The sort order of site patterns is determined by the order of command line arguments to tabpat and sitepat, and by the order in which segments are defined in the .lgo file. For example, if "x" precedes "y", then we get a site pattern labeled "xy" rather than "yx". These inputs should be ordered consistently in tabpat, sitepat, and .lgo, for otherwise it will be hard to compare observed site pattern frequencies with those predicted by legosim or legofit. I recommend arranging them in the order that populations labels appear in your figures.
legofit
Biases arise in legofit
because of the constraint that a child population cannot be older than its parent. If the parent's age is fixed, then it represents an inequality constraint on the age of the child. If the child is only slightly younger than the parent, the optimizer has problems. It will propose new values for the child's age. Those that increase the child's age will be rejected if they violate the inequality constraint. Those that decrease the child's age do not encounter this constraint. Consequently, the optimizer is more likely to move away from the constraint rather than toward it. This biases estimates away from the constraint, whenever the true value is close to the constraint.

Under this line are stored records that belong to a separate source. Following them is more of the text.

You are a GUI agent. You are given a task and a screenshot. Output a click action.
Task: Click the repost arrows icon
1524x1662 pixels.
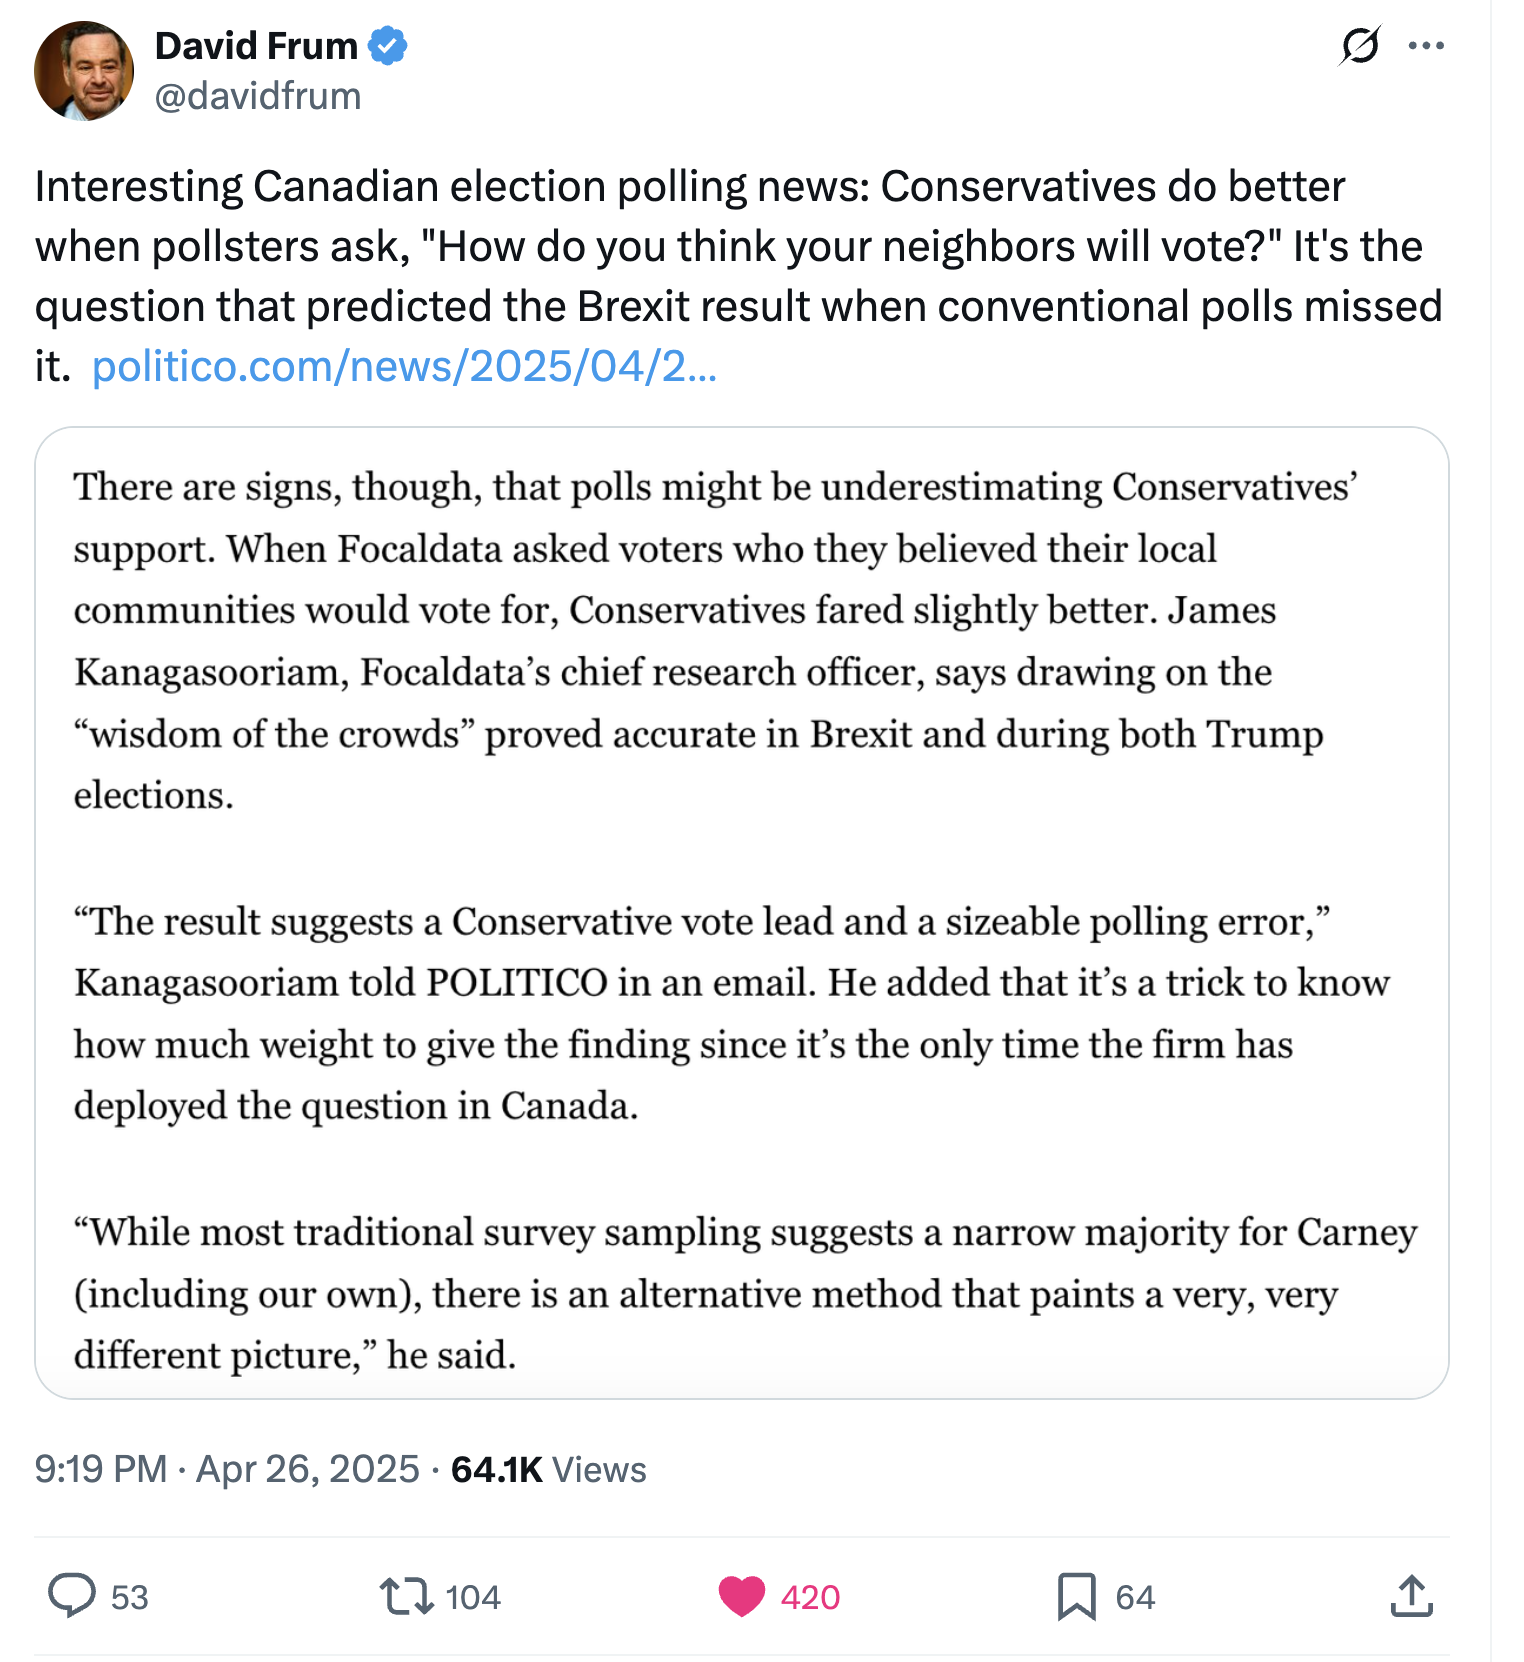(406, 1596)
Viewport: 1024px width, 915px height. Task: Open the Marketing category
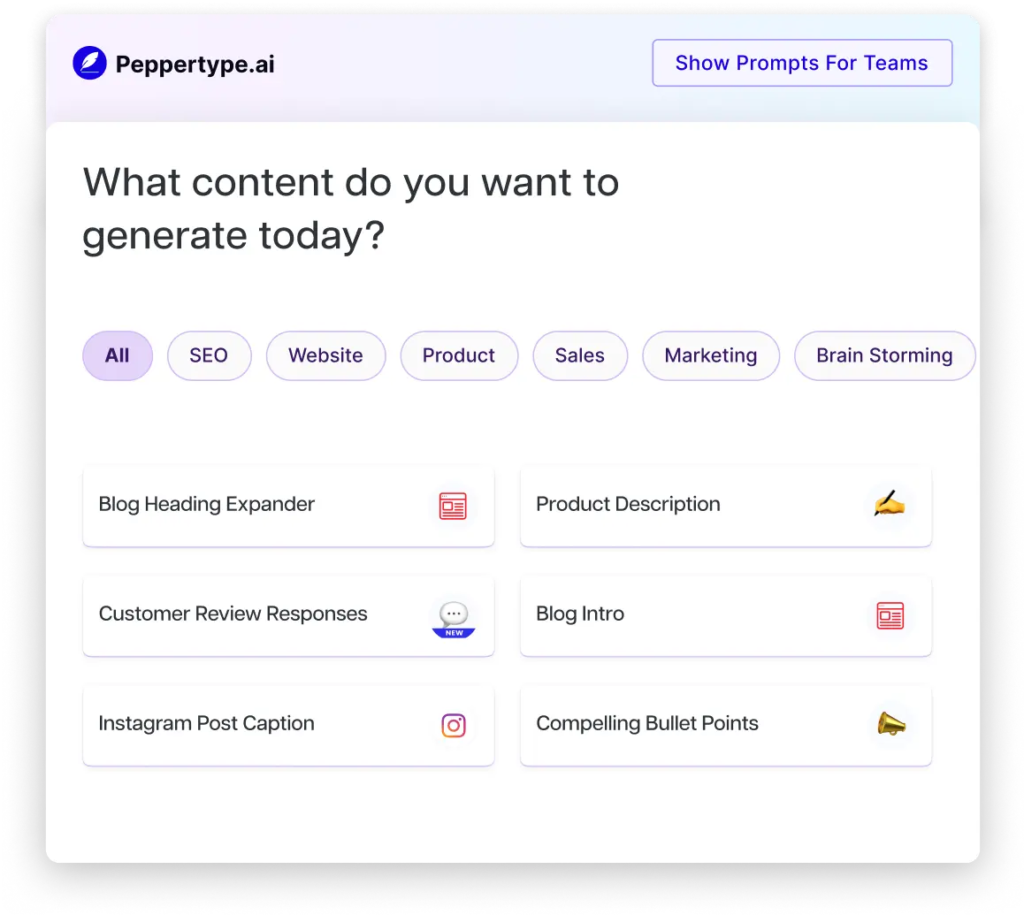(x=711, y=356)
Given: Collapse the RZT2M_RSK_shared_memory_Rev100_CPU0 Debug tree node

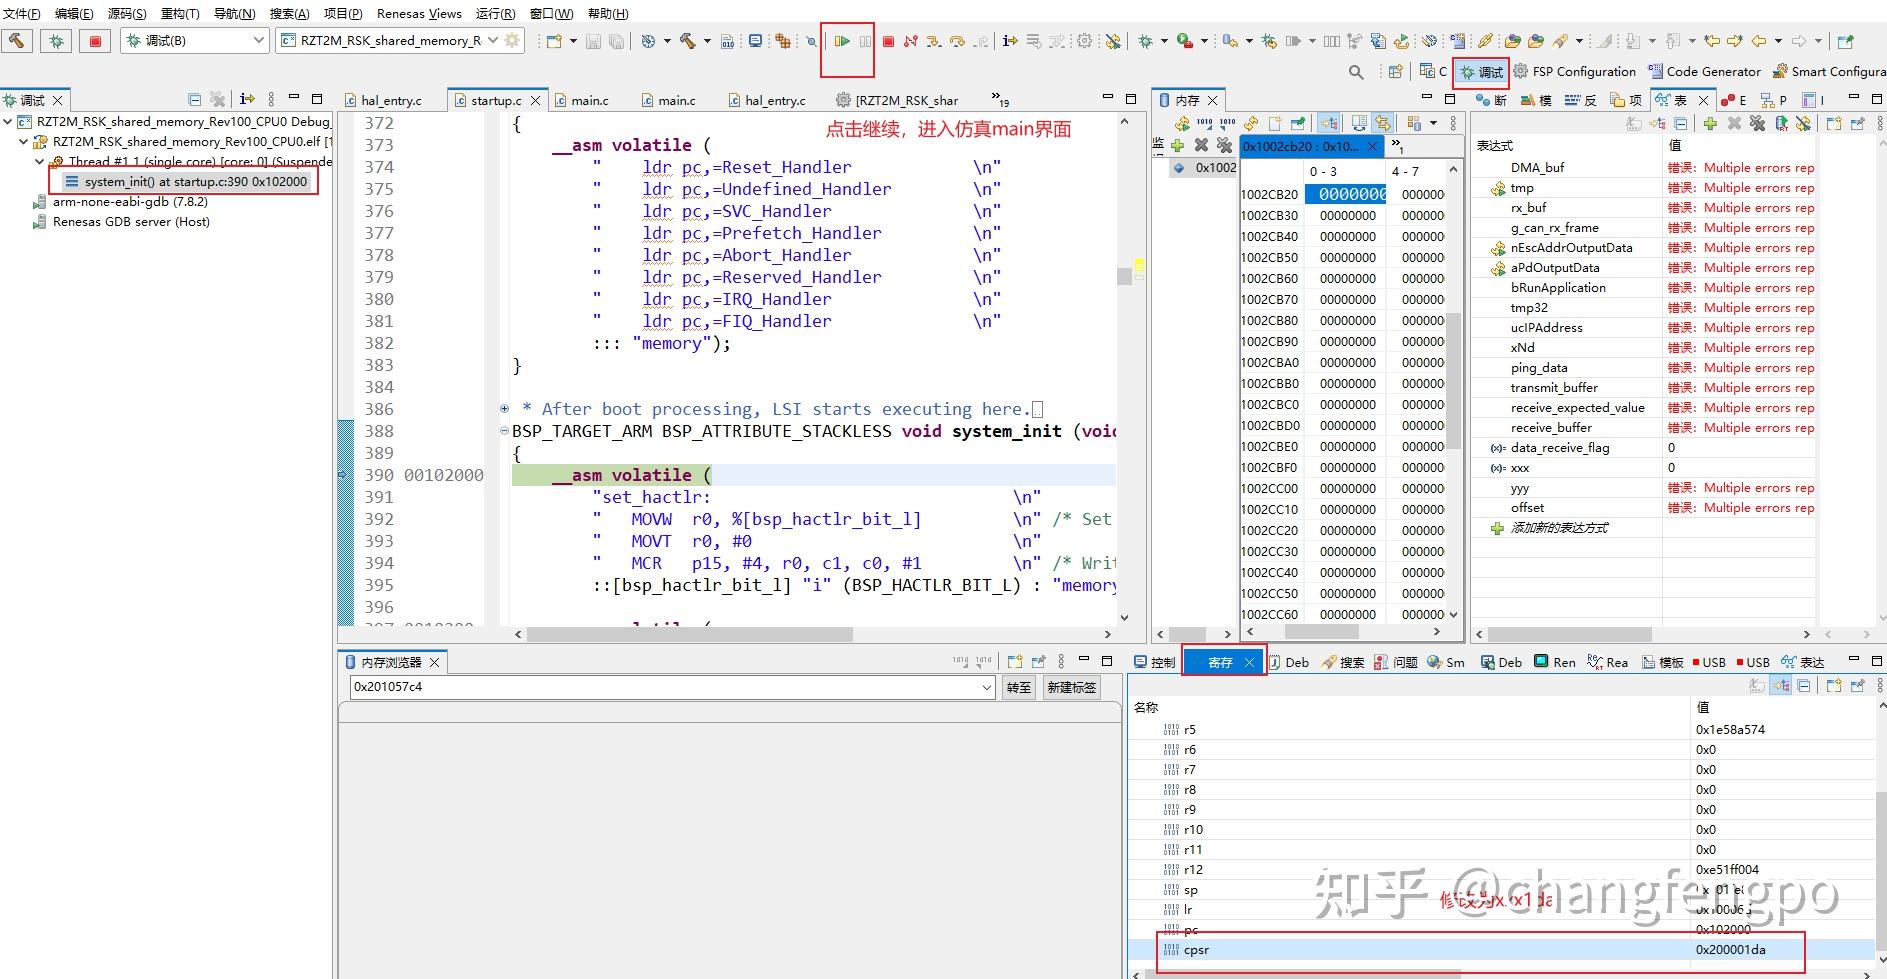Looking at the screenshot, I should 9,122.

The magnitude of this bias depends on the spread of the sampling distribution of the child's age. If that sampling distribution is wide, then the DE algorithm will tend to take large steps and will encounter the boundary constraint sooner. This generates a large bias. If the sampling distribution is narrow, the bias is small.
This bias is exacerbated if the parent's age is modeled as a Gaussian variable, because then the constraint is an interval rather than a point, and the optimizer encounters it sooner. For this reason, I have not used Gaussian variables in recent work.
Genetic data are often restricted to sites that are polymorphic within some group of samples. For example, the 1000Genomes Project distributes files containing genotypes that are polymorphic within modern humans. These data do not include sites at which the derived allele is present only in Neanderthals and/or Denisovans. An analysis using such data would be biased, because it would undercount the corresponding site patterns.
To avoid this bias, it is best to work with complete genomes rather than just the variant sites. Alternatively, one could call variant sites jointly using all genomes to be included in the analysis.